* AIM OF THE EXERCISE
Copy out the rows below verbatim, starting with the first row and going on through the line that contains "Looking at the", with both of those lines included.

* ITEMS
::::::::::

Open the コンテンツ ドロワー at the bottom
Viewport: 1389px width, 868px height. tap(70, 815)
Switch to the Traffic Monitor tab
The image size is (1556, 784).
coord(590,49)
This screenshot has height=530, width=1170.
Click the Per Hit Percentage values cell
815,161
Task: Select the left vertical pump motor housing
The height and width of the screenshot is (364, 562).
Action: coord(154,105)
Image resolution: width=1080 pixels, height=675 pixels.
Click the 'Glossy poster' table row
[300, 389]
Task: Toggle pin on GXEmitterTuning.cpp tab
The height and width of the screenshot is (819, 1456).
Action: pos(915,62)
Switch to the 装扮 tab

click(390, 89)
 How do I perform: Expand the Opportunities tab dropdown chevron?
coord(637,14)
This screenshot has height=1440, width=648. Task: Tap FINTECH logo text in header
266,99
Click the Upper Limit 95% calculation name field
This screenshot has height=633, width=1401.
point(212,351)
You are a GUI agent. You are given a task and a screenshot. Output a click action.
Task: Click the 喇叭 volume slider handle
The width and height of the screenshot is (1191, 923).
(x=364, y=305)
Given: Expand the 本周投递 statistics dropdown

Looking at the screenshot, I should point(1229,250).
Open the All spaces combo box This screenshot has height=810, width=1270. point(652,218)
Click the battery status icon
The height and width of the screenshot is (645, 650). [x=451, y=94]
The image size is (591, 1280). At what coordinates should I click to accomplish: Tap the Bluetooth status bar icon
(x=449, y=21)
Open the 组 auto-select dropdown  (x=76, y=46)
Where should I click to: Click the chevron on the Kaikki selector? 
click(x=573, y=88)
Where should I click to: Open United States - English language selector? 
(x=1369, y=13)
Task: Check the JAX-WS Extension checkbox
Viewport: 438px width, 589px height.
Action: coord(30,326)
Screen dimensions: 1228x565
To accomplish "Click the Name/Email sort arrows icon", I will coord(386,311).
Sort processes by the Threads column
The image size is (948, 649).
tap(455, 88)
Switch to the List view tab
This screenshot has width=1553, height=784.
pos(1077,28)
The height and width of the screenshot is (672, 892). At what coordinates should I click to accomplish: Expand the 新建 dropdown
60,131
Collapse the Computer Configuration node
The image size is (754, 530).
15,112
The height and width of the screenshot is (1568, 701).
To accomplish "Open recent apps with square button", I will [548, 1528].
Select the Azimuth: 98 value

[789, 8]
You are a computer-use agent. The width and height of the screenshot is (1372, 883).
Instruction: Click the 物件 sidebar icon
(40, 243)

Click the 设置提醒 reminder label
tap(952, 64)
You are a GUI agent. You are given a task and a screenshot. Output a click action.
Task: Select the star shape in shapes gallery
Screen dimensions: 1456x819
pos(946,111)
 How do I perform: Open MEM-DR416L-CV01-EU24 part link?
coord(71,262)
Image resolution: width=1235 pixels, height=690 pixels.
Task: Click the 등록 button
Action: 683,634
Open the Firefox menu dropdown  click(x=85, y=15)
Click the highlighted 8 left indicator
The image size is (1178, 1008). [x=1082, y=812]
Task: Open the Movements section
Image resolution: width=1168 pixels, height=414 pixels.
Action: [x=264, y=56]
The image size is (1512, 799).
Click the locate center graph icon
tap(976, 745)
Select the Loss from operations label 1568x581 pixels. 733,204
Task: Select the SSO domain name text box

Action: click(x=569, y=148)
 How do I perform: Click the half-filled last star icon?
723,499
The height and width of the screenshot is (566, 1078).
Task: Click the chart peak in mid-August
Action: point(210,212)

::::::::::

* WORKED SOLUTION
Open the コンテンツ ドロワー at the bottom
Viewport: 1389px width, 868px height. tap(70, 815)
Switch to the Traffic Monitor tab
The image size is (1556, 784).
coord(590,49)
This screenshot has height=530, width=1170.
Click the Per Hit Percentage values cell
815,161
Task: Select the left vertical pump motor housing
The height and width of the screenshot is (364, 562).
Action: coord(154,105)
Image resolution: width=1080 pixels, height=675 pixels.
Click the 'Glossy poster' table row
[300, 389]
Task: Toggle pin on GXEmitterTuning.cpp tab
The height and width of the screenshot is (819, 1456).
Action: pos(915,62)
Switch to the 装扮 tab

click(390, 89)
 How do I perform: Expand the Opportunities tab dropdown chevron?
coord(637,14)
This screenshot has height=1440, width=648. Task: Tap FINTECH logo text in header
266,99
Click the Upper Limit 95% calculation name field
This screenshot has height=633, width=1401.
point(212,351)
You are a GUI agent. You are given a task and a screenshot. Output a click action.
Task: Click the 喇叭 volume slider handle
The width and height of the screenshot is (1191, 923).
(x=364, y=305)
Given: Expand the 本周投递 statistics dropdown

Looking at the screenshot, I should point(1229,250).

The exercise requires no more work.